Mike can’t stop staring.
His brain refuses to catch up. It keeps waiting for vines, for blood, for the awful stillness. He lifts a trembling hand, hovering inches from Will’s face.
Mike lunges forward and pulls Will into his chest, crushing him there. He doesn’t care if it hurts. He needs proof.
Will gasps, then clutches at Mike’s jacket, holding on just as tightly.
“You’re—” His voice cracks. “You’re okay?”
Will nods quickly. “Yeah. I promise. I’m here.”
“I’ve got you,” Mike whispers, over and over. “I’ve got you. I’m here. I’m not going anywhere.”
Mike exhales a sound that’s halfway to a sob
The words mean something different now.
Mike knows it. He feels it settle into him, heavy and permanent.
Mike clutches him like he’s afraid to let go. Will doesn’t fight it—just wraps his arms around Mike and holds him back, firm and grounding.
Vecna didn’t take him.
The thought doesn’t stick at first. It slides right off, like Mike’s brain refuses to accept it. Relief comes in uneven bursts—sharp inhales followed by long, shaking exhales that leave him dizzy.
He keeps checking.
Will’s pulse at his wrist.
The rise and fall of his chest.
The warmth under Mike’s hands.
Every time Will shifts, Mike jolts, heart leaping into his throat.
“Hey,” Will murmurs gently, noticing. “I’m still here.”
“I need you to breathe with me,” Will murmurs. “Okay? In. Out.”
Mike tries. His breaths stutter, then slowly begin to match Will’s.

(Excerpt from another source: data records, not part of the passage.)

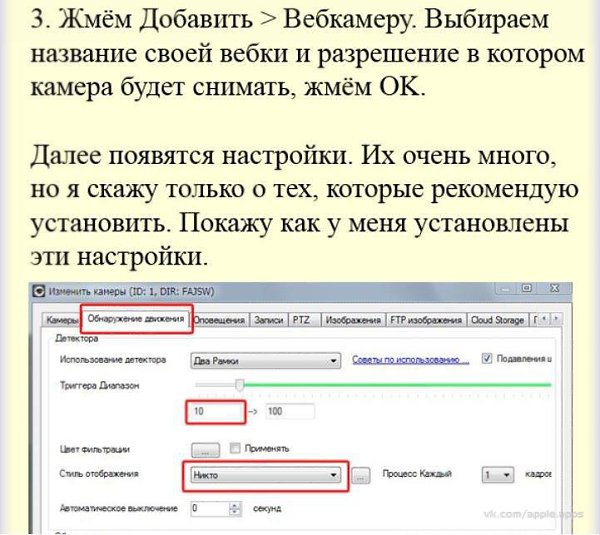The image size is (600, 535).
Task: Open the PTZ tab
Action: click(x=301, y=320)
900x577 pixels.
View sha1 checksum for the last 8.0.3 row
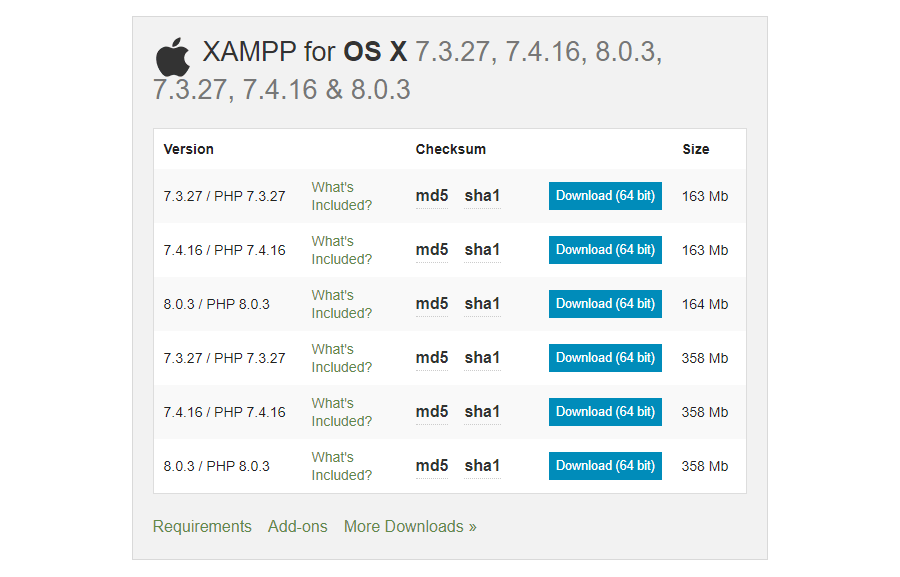coord(482,465)
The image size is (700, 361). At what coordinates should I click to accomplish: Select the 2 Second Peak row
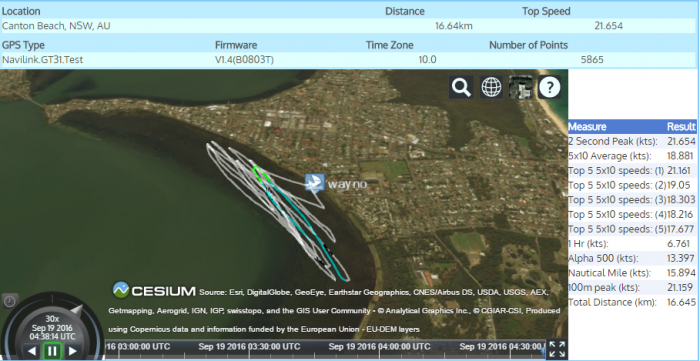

The relief crashes into him in waves so intense it makes him dizzy. His body sags, like it’s finally releasing something it’s been holding for years.
When his breathing finally evens out, he pulls back just enough to look at Will.
“I thought I lost you,” Mike whispers into Will’s shoulder.
Will tightens his grip. “You didn’t.”
But Mike did see the cost.
Mike looks at Will’s face—the cut on his forehead, the fear still lingering in his eyes, the trust. He cups the side of Will’s face without thinking, thumb brushing too close to his cheekbone.
He freezes.
Will doesn’t pull away.
“I need to tell you something,” Mike says hoarsely.
Will searches his face, worried. “Mike, you don’t have to—”
“I do,” Mike interrupts. His voice is steadier than he feels. “I really do.”
Outside, the wind rattles the boards over the windows. Somewhere far away, something evil listens.
Mike doesn’t care.
He already knows what happens if he stays silent.
And he is never letting that future win.
“I saw—” Mike swallows hard. “I saw a future where you weren’t here. And it—it broke me.”
Will searches his face, something unspoken passing between them. “You don’t have to tell me,” he says softly. “I can feel it.”
Mike’s throat tightens.
“I don’t know how to say it yet,” Mike admits. “But I can’t—I won’t pretend anymore.”
Will nods, like that’s enough. Like he understands.
“I’m not going anywhere,” Will says again, steady and sure.
Mike presses his forehead to Will’s. He closes his eyes, grounding himself in the warmth, the breath, the now.
“I’ve got you,” Mike whispers. This time, it isn’t a promise made out of fear.
It’s a vow.
Mike holds on, because this time he knows exactly what he’s holding.